As my father lay still, all manner of charlatans came to the palace. Shamen and healers plied their craft, but his majesty did not awake. Physicians used leaches. Mystics burned incense. An exorcist cast out demons. Still, Good King Leonard did not stir. All in the land who claimed power over disease took their turn to no avail. All, that is, except the old alchemist up on Watchtower Hill, the one that sold me the poison. When my father finally died and made me king, the old man would receive his reward.

Hey, Mort! Did you hear about Mary’s kid?
What, the trouble maker? What did he do now?
He just came back from the dead, that’s all.
Dead? I didn’t even know he was sick.
He wasn’t sick, you idiot.

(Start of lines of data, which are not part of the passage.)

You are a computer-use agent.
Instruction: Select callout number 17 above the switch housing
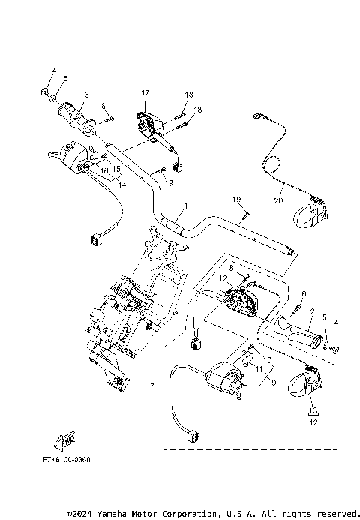(x=146, y=92)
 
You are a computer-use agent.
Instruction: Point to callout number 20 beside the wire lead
(x=278, y=200)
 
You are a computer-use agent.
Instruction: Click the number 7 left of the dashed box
(x=152, y=386)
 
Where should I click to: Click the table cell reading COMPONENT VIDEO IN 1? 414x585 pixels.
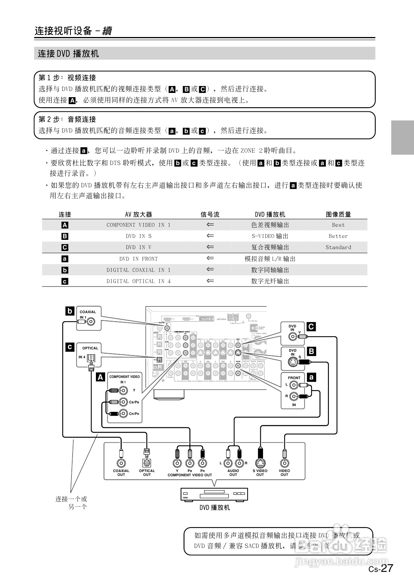[x=138, y=225]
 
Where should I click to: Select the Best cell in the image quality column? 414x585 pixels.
[x=338, y=225]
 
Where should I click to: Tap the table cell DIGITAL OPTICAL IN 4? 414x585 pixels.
[x=138, y=281]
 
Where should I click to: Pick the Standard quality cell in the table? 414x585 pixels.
[x=338, y=247]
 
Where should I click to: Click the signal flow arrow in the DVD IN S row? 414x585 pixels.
[x=210, y=236]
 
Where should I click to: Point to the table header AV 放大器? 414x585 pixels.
[x=138, y=214]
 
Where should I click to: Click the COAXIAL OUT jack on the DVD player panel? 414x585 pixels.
[x=121, y=463]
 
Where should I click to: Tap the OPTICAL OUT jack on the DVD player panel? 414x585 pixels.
[x=147, y=463]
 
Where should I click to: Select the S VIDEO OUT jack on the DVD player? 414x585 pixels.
[x=260, y=463]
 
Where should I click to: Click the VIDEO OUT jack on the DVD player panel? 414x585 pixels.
[x=284, y=463]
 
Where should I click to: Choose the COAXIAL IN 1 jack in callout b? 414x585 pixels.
[x=91, y=321]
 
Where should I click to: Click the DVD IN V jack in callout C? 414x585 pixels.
[x=293, y=336]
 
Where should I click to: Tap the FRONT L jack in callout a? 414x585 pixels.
[x=294, y=385]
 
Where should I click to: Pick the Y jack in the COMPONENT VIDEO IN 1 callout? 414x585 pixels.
[x=123, y=390]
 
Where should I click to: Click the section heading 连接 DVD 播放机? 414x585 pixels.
[x=69, y=54]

The Romans crucified him.
Ooh, that’s gotta smart. That’s a tough way to go, ya know?
Doesn’t matter. He ain’t dead no more.
What are you talking about? Dead’s dead.
Nope. Some folks saw him walking around. Said he was going to bring eternal life to everyone.
Thomas, I swear you’ll believe anything. I’m hungry. C’mon. Let’s go find some eggs.

NORVAL JOE

“Some prince you seem to be.” The ranger laughed as he stood over the vomiting elf. “No stomach for the lesser forms of life?”
“Don’t badger his highness, Traveler” Shareeka said. “That trait is one of the reasons we need him along. He’ll feel sick whenever goblins are near.”
“What about Spleen?” Owen asked. “Will the half-goblin still go with us?”
The wizardess chanted some words and the elf climbed shakily to his feet.
“You could have warded the creature before we met,” the prince said, “and saved me the discomfort.”
“Yes,” Shareeka said, controlling a wicked smile. “I know.”

PLANET Z

The comedian Spike Milligan wanted to have his tombstone inscribed with the phrase “I told you I was ill.”

However, despite his fame and stature in society, the church said no. Apparently, they followed the principle of John Waters the filmmaker, who said that he wanted a plain tombstone with just his name because humor ages, and eternity is too long for a joke.

The church and Spike came to a compromise, where the phrase would be added to his tombstone translated into Irish.

John Waters, on the other hand, is still alive, and his pencil-thin mustache remains fabulously rakish.